(RECORDS FOR THIS EXERCISE begins)

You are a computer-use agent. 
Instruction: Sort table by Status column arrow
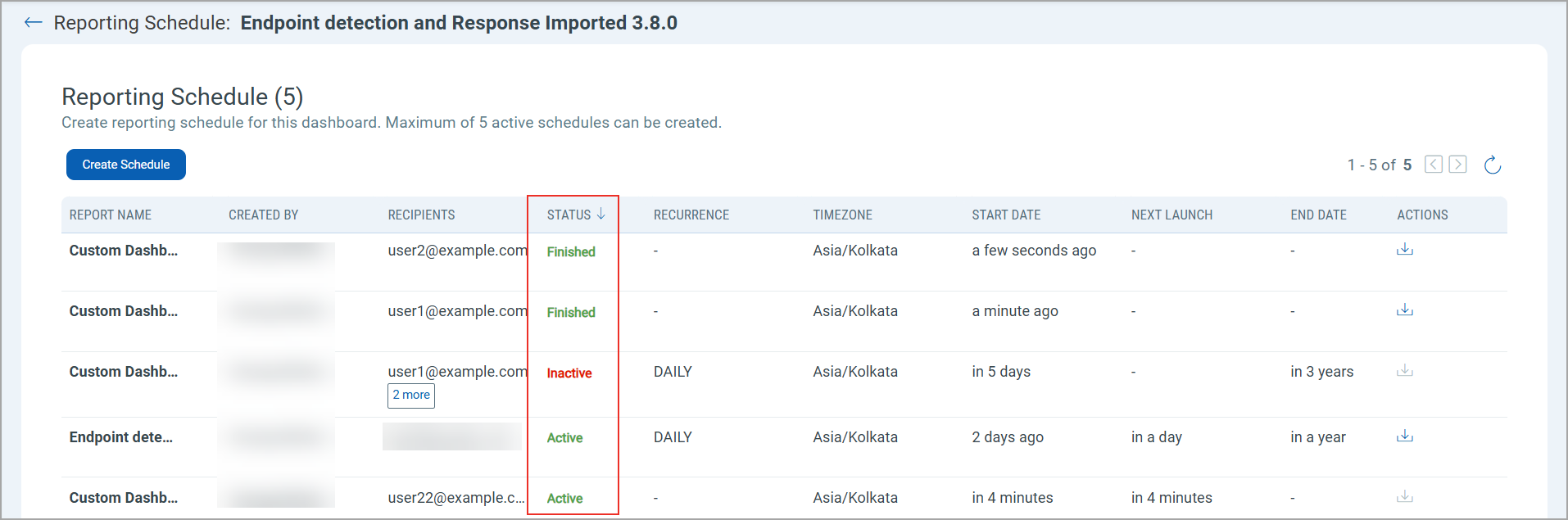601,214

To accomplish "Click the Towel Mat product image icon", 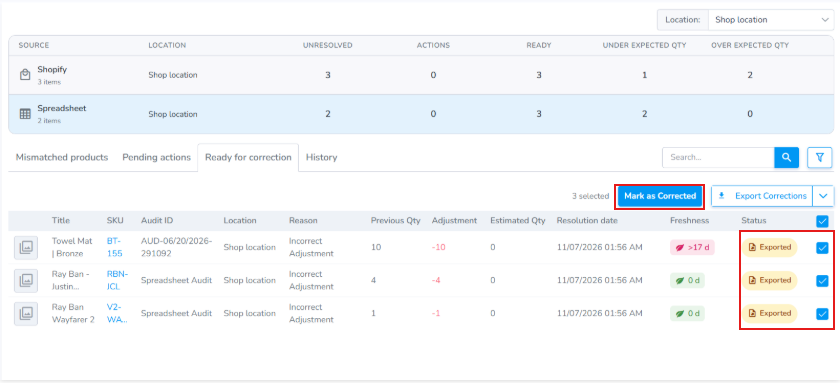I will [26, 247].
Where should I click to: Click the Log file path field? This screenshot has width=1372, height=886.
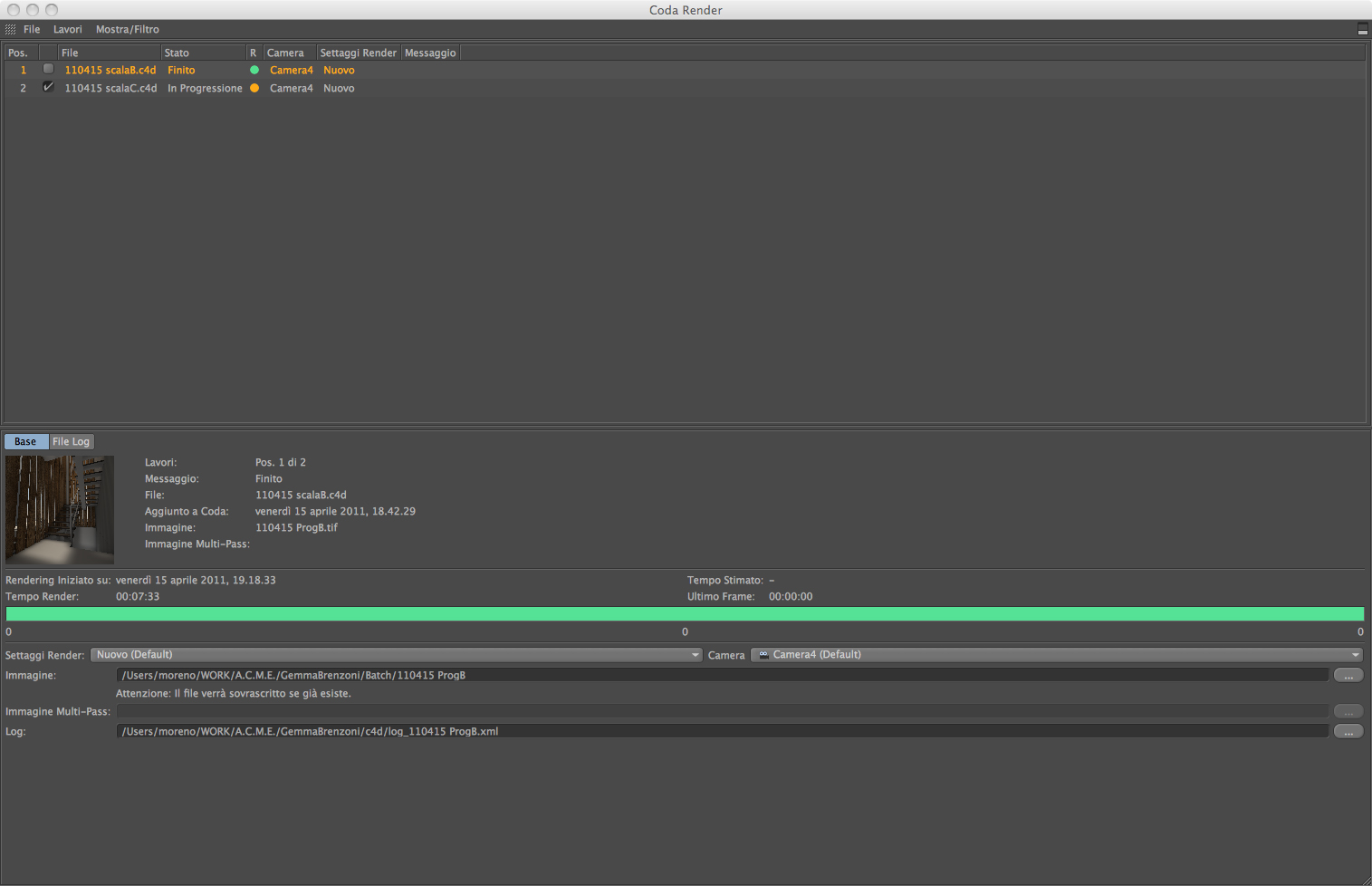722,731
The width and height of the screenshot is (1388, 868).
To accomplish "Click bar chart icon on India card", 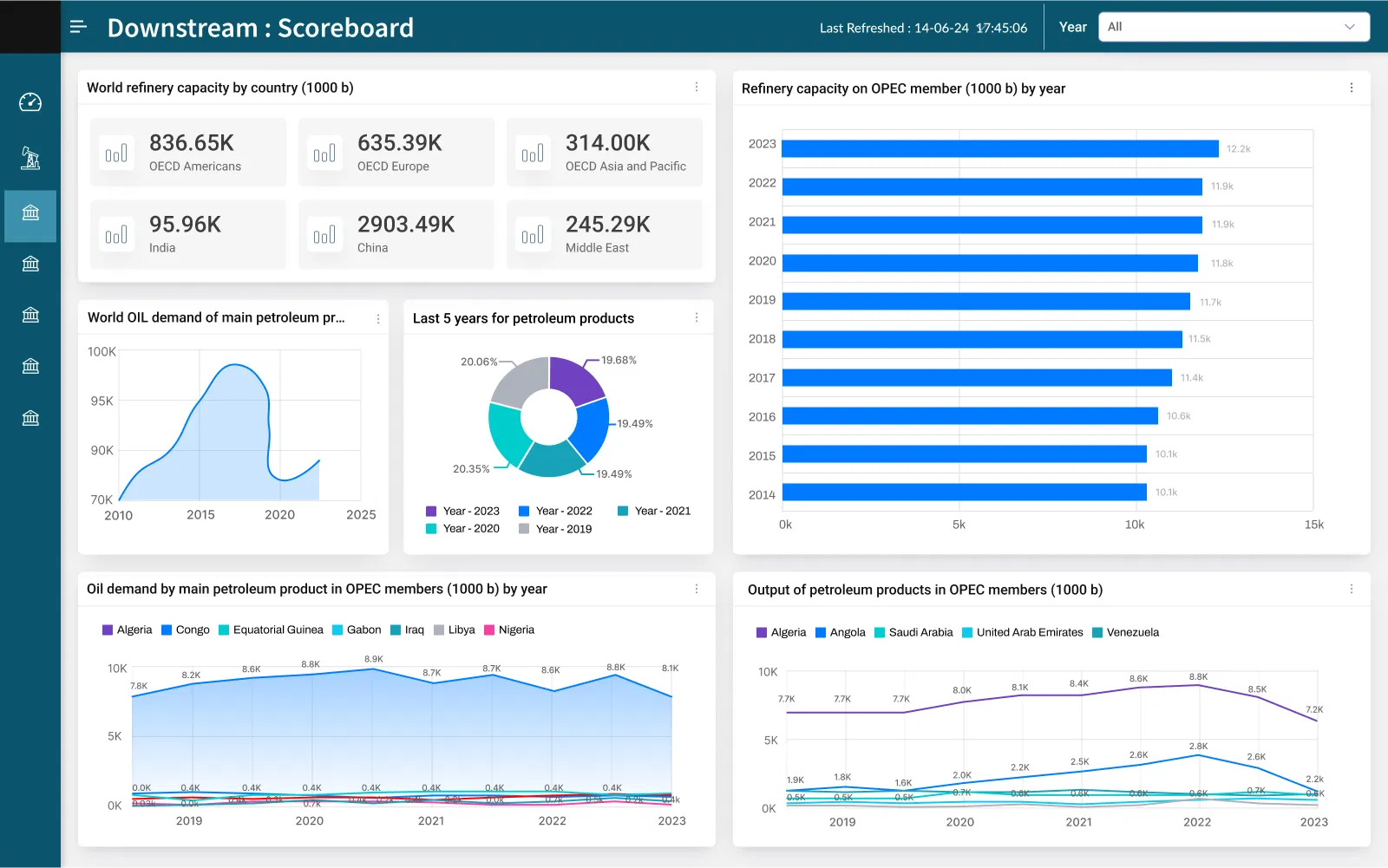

(RECORDS FOR THIS EXERCISE ends)
(RECORDS FOR THIS EXERCISE begins)

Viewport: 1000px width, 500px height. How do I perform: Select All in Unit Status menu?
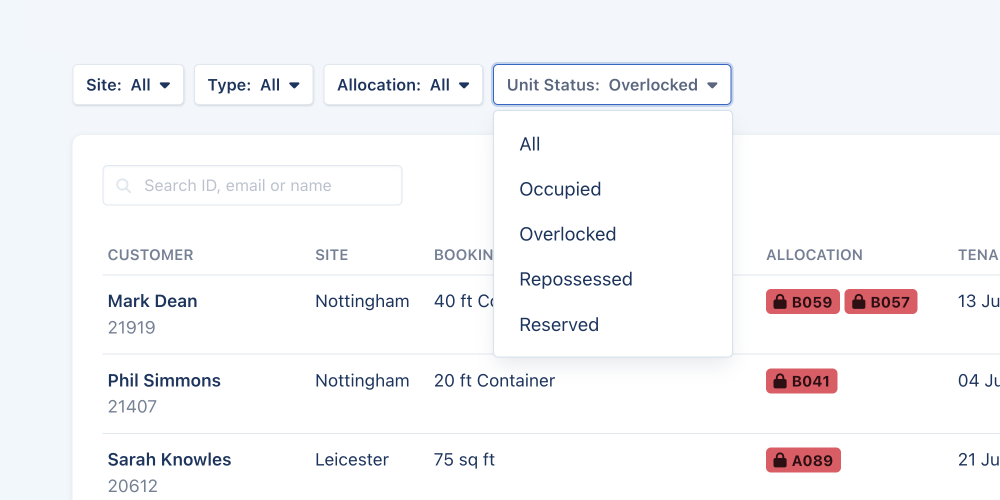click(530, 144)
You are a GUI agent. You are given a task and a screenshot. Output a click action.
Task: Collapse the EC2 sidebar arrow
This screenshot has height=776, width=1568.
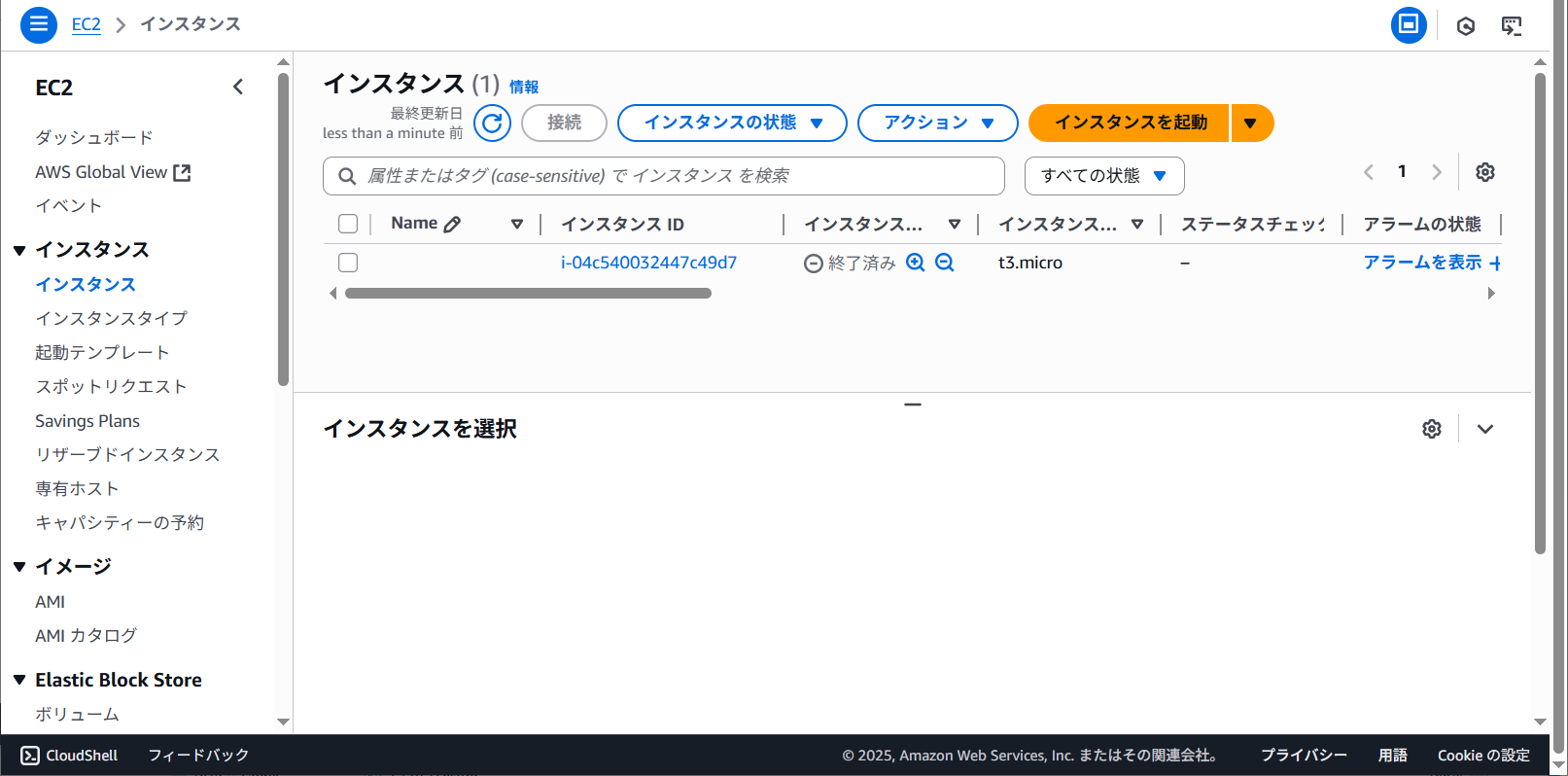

(RECORDS FOR THIS EXERCISE ends)
(RECORDS FOR THIS EXERCISE begins)

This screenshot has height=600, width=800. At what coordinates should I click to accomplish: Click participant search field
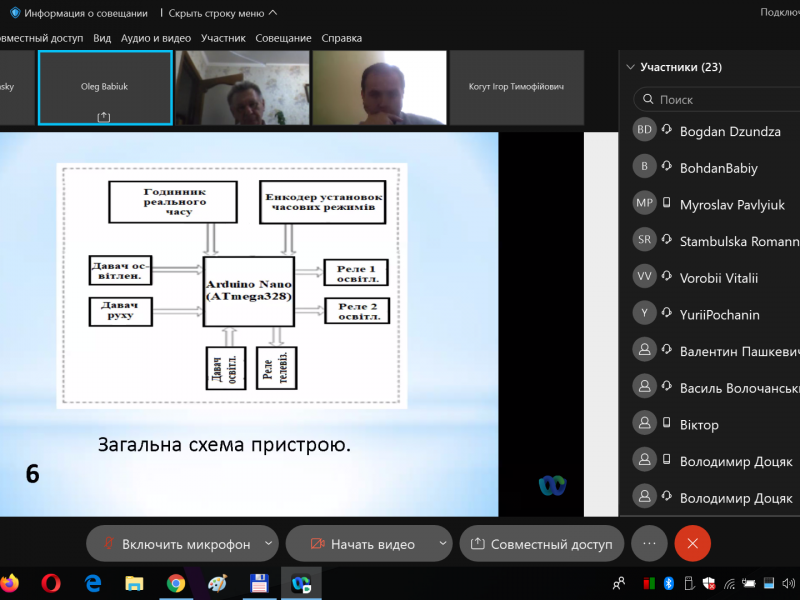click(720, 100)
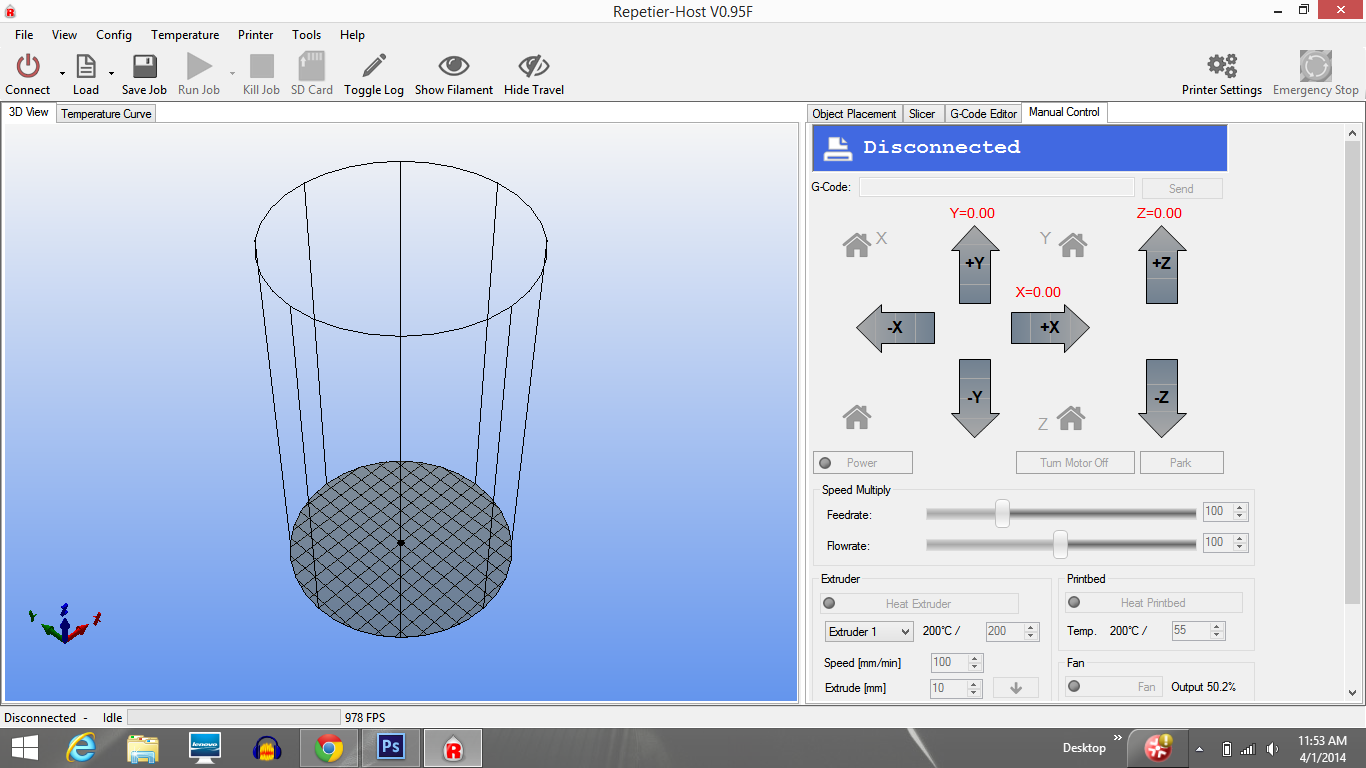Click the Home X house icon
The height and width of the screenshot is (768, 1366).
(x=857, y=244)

(RECORDS FOR THIS EXERCISE ends)

#### WHAT THE EXERCISE ASKS:
Leaving every picture aside, reproduce exactly the lines above from the one with "The width and" up to and including the one with "bar chart icon", and no others.

#### RESPONSE TO THE TASK:
The width and height of the screenshot is (1388, 868).
To accomplish "Click bar chart icon on India card", 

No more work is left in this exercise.